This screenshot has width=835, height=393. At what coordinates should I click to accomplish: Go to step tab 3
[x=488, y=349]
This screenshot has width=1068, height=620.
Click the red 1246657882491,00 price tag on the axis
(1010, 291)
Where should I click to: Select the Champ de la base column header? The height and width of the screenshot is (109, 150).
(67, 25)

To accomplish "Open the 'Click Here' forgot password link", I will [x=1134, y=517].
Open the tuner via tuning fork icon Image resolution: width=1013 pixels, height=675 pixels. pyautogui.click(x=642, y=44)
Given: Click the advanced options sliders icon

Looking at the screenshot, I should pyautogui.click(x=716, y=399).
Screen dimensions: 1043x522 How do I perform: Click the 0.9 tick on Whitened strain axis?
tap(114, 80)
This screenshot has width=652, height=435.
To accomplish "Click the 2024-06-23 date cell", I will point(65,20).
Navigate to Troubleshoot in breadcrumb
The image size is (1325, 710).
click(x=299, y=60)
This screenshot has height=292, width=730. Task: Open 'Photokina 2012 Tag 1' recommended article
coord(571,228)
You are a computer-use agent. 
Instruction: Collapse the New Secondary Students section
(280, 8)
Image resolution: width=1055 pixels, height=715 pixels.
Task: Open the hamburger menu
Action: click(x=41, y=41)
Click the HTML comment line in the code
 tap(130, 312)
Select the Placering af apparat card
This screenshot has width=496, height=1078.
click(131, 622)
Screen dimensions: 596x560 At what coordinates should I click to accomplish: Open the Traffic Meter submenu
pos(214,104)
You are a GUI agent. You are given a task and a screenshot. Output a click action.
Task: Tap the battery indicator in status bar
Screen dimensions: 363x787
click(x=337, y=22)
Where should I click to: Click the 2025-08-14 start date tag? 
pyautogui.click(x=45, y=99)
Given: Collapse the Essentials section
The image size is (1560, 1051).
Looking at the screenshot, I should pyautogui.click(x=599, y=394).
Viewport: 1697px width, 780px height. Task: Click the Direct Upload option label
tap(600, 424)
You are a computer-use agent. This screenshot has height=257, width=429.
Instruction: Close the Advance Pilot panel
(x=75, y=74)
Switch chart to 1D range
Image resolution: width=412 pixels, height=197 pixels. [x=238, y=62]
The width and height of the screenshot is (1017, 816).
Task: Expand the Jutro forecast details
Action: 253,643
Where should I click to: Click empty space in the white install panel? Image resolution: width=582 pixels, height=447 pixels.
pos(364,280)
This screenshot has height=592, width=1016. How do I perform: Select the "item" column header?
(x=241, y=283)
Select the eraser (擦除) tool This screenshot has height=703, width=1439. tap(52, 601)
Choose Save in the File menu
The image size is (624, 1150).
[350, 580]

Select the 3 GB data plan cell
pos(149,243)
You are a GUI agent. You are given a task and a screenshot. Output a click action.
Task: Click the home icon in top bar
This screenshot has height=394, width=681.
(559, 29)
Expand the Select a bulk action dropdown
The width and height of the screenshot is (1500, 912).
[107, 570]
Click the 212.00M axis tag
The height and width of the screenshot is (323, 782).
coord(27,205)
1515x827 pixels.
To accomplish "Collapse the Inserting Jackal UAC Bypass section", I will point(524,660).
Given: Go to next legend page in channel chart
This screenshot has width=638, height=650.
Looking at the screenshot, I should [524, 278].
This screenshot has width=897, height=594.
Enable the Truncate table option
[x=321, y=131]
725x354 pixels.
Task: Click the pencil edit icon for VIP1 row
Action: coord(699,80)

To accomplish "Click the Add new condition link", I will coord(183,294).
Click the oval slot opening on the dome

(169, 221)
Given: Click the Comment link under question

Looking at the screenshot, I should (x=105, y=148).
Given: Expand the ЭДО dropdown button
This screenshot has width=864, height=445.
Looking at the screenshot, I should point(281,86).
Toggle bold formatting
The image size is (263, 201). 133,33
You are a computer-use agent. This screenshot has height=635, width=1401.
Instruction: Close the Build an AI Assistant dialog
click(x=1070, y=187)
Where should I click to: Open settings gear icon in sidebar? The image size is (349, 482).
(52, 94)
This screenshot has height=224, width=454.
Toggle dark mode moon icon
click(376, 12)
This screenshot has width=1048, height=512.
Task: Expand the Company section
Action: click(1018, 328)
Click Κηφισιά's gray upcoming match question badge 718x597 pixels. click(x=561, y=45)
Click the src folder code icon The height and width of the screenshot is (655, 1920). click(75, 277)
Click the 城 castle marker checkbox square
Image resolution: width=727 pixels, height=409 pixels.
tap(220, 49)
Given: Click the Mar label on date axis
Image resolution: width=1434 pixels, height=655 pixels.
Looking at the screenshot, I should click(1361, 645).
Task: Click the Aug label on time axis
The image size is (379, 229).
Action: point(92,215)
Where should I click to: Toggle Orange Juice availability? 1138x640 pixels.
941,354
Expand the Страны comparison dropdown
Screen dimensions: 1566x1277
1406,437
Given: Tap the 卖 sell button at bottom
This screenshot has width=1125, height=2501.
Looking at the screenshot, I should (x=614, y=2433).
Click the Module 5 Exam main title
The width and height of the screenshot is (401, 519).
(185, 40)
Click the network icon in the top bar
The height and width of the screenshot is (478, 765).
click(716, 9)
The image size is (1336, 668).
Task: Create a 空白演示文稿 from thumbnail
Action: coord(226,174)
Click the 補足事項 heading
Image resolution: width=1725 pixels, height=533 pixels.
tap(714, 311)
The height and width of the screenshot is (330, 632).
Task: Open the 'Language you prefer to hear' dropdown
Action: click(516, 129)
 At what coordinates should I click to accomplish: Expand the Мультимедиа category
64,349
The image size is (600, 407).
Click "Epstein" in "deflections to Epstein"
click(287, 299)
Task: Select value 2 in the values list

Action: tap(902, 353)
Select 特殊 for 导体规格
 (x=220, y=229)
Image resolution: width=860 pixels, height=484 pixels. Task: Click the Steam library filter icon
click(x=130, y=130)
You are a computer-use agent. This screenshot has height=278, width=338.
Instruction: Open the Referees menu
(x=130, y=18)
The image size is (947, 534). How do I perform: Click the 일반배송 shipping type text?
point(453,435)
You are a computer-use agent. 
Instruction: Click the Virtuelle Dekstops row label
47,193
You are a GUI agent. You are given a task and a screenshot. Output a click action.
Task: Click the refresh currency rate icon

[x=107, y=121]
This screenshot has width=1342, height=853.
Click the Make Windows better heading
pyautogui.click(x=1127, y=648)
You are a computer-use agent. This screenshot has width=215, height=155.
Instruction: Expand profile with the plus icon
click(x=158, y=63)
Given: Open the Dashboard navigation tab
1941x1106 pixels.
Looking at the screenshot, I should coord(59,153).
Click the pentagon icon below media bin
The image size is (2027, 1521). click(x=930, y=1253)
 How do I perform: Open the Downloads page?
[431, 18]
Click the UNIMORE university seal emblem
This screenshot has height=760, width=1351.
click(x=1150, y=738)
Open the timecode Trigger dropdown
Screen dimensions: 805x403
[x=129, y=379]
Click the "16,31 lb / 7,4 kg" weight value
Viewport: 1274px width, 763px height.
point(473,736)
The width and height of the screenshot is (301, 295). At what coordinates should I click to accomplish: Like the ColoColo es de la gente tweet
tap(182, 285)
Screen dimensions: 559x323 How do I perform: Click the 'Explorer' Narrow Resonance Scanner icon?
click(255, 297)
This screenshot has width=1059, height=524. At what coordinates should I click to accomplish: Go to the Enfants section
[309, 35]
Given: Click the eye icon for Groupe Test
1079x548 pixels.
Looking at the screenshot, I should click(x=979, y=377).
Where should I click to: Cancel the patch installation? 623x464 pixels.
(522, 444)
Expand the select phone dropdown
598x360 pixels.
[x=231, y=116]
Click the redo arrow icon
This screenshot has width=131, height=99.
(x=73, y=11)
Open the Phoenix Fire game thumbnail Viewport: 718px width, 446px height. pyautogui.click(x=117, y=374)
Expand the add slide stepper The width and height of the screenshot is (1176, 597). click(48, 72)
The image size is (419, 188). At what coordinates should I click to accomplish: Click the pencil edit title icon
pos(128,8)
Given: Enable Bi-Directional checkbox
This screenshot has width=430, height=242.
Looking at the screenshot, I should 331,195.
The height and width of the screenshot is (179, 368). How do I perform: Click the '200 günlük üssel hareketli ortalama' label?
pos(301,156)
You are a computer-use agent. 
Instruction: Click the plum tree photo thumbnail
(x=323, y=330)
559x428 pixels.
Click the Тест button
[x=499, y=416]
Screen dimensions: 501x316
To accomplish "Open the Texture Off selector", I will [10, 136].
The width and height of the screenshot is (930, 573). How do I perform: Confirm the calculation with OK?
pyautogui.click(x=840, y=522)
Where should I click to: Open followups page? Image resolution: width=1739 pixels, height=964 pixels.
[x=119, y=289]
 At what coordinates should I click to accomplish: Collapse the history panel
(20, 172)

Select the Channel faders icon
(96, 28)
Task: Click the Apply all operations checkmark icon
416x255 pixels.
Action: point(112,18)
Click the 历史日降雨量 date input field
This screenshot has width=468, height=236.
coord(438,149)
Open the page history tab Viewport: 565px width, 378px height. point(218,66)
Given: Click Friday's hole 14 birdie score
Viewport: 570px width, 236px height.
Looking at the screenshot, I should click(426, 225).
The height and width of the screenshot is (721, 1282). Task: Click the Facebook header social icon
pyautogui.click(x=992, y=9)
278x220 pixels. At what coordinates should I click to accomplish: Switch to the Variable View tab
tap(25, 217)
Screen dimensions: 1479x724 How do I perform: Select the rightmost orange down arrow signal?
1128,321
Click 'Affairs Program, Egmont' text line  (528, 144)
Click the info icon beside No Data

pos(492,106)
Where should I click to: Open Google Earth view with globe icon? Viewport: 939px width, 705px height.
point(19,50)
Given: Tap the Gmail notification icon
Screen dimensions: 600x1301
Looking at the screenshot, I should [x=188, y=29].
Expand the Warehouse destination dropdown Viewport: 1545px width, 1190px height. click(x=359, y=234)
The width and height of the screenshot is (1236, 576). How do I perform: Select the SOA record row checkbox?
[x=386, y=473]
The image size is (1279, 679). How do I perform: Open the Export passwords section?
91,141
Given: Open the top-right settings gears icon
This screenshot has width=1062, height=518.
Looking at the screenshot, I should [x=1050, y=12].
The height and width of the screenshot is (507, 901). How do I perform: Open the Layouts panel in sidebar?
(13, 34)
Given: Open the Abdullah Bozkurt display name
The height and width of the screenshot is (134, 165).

• [EXERCISE]:
Could you reproduce the lines above verbatim, starting at the line that contains "has height=278, width=338." and ending at the line that contains "pyautogui.click(x=1127, y=648)", with both of those lines included?

• [WRITTEN SOLUTION]:
You are a computer-use agent. This screenshot has height=278, width=338.
Instruction: Open the Referees menu
(x=130, y=18)
The image size is (947, 534). How do I perform: Click the 일반배송 shipping type text?
point(453,435)
You are a computer-use agent. 
Instruction: Click the Virtuelle Dekstops row label
47,193
You are a GUI agent. You are given a task and a screenshot. Output a click action.
Task: Click the refresh currency rate icon

[x=107, y=121]
This screenshot has width=1342, height=853.
Click the Make Windows better heading
pyautogui.click(x=1127, y=648)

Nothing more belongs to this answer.